▶ EXERCISE BRIEF
Convert the records into a JSON list of strings, starting with the line that contains "Where should I click to: Click the gray" and going on through the line that contains "pyautogui.click(x=108, y=487)". Make one string for each line, and leave out blank lines.

▶ DATA EXTRACT

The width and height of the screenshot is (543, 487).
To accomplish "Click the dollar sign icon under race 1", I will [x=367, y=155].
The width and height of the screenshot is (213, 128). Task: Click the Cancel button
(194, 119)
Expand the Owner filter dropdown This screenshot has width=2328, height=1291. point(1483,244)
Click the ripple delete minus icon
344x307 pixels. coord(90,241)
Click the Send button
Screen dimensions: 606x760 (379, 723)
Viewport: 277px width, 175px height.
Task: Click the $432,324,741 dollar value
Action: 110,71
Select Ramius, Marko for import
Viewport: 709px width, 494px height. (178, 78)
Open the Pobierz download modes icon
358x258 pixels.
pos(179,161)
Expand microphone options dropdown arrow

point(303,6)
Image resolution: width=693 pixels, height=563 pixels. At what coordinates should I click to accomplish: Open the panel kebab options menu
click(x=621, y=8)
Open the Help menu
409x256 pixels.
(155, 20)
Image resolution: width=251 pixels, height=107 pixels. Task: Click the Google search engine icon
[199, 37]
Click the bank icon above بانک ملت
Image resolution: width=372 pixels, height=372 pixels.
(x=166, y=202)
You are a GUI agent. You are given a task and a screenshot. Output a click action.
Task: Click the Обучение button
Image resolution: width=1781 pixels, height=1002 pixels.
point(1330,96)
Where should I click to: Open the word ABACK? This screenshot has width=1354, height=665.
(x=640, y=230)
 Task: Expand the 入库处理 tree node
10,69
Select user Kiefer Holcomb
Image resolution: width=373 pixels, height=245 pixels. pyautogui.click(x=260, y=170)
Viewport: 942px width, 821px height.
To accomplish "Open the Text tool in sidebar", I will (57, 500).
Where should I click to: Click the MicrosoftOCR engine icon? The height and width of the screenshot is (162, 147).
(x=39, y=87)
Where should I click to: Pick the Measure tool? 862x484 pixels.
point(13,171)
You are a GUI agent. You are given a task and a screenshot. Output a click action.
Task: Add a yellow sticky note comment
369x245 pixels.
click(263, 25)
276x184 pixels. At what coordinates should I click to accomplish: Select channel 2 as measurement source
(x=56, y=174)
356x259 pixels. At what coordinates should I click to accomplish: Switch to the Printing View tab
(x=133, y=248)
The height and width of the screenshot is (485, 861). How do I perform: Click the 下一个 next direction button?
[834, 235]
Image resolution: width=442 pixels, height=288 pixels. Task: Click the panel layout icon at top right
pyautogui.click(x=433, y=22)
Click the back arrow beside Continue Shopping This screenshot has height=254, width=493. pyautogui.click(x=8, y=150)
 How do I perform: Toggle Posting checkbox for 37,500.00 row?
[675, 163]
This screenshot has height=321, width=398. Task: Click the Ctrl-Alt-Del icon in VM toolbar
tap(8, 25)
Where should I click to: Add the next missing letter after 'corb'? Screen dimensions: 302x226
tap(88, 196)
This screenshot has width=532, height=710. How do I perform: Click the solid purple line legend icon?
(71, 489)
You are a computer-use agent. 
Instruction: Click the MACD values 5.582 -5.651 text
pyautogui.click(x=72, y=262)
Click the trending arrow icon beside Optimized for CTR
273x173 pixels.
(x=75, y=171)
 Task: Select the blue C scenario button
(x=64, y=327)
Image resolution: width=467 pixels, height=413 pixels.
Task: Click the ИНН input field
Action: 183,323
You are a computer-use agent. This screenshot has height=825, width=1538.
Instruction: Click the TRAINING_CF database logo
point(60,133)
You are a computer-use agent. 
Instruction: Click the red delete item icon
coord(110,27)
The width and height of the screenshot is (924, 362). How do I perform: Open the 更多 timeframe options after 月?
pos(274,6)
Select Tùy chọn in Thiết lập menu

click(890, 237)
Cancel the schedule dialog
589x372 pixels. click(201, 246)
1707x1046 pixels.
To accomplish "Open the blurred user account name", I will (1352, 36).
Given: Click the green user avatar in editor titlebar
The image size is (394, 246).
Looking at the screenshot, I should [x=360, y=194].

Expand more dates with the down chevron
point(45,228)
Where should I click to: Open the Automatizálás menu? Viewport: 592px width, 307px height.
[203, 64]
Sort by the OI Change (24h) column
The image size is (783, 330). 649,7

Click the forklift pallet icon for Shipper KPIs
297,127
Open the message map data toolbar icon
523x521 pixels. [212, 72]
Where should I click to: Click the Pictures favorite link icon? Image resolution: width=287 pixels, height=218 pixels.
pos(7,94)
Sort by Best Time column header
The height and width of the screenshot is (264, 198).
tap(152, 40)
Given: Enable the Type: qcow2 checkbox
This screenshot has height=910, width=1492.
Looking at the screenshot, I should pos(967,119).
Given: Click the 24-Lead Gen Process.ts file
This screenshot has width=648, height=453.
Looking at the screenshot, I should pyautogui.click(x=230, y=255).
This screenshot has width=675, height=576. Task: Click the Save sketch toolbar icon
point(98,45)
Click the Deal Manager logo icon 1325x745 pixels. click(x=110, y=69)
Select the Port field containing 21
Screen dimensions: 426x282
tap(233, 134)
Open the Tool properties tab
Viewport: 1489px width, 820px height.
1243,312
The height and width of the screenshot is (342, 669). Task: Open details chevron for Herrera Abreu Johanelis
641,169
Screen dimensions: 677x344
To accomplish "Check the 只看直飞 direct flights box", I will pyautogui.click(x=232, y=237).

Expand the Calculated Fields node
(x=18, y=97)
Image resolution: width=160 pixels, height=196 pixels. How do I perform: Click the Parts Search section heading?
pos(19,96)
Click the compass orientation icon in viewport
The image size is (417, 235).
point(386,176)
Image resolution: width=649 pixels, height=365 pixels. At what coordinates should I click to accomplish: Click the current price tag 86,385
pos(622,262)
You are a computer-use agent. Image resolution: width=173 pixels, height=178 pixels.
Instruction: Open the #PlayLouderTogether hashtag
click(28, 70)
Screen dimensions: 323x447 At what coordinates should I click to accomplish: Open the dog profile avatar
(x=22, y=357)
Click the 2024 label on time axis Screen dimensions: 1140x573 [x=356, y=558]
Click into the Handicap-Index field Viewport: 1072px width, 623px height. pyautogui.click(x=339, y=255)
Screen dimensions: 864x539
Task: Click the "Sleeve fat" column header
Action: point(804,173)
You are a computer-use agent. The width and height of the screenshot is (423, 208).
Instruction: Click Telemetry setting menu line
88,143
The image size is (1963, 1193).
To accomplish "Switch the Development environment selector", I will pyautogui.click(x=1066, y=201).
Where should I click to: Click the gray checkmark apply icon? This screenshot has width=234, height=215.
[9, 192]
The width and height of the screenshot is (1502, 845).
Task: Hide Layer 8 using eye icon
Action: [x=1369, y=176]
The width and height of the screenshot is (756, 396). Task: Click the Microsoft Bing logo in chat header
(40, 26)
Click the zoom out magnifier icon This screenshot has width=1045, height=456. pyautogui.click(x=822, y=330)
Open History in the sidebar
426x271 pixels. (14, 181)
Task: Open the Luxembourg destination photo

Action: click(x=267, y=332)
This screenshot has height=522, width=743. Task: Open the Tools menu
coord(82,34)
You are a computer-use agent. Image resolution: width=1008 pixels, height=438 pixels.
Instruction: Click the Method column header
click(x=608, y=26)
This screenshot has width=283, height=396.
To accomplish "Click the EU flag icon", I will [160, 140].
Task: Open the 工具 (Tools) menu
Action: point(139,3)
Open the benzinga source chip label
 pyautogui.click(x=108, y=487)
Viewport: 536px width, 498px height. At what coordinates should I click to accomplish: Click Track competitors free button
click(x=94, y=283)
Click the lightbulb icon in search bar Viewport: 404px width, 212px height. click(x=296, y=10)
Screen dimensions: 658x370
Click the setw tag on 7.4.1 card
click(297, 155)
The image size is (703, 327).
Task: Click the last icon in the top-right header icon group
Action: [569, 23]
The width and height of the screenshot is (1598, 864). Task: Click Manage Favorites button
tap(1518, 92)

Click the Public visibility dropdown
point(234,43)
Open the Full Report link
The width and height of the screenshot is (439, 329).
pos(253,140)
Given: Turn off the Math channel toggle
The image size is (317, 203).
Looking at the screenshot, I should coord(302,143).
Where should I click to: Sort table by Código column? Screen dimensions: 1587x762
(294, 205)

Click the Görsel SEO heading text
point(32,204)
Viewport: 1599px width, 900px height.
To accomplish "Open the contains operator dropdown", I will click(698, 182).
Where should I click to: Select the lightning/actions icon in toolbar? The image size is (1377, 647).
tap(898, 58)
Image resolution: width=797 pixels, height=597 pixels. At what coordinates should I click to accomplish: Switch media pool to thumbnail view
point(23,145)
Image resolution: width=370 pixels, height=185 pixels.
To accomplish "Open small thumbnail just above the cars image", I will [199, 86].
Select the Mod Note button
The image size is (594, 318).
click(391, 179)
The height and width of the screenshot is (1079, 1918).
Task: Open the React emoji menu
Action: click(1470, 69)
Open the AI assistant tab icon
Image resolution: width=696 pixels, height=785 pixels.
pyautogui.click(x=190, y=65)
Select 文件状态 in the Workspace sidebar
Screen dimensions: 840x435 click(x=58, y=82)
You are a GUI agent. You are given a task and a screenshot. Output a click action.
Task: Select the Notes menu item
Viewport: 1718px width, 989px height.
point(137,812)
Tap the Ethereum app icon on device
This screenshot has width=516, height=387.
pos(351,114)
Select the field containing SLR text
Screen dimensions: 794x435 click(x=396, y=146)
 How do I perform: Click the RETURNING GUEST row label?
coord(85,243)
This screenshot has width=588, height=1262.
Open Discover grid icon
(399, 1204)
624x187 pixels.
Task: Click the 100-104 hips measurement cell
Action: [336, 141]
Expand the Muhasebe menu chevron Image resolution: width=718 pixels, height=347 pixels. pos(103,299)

▶ COMPLETED TASK
[
  "Where should I click to: Click the gray checkmark apply icon? This screenshot has width=234, height=215.",
  "[9, 192]",
  "The width and height of the screenshot is (1502, 845).",
  "Task: Hide Layer 8 using eye icon",
  "Action: [x=1369, y=176]",
  "The width and height of the screenshot is (756, 396). Task: Click the Microsoft Bing logo in chat header",
  "(40, 26)",
  "Click the zoom out magnifier icon This screenshot has width=1045, height=456. pyautogui.click(x=822, y=330)",
  "Open History in the sidebar",
  "426x271 pixels. (14, 181)",
  "Task: Open the Luxembourg destination photo",
  "Action: click(x=267, y=332)",
  "This screenshot has height=522, width=743. Task: Open the Tools menu",
  "coord(82,34)",
  "You are a computer-use agent. Image resolution: width=1008 pixels, height=438 pixels.",
  "Instruction: Click the Method column header",
  "click(x=608, y=26)",
  "This screenshot has width=283, height=396.",
  "To accomplish \"Click the EU flag icon\", I will [160, 140].",
  "Task: Open the 工具 (Tools) menu",
  "Action: point(139,3)",
  "Open the benzinga source chip label",
  " pyautogui.click(x=108, y=487)"
]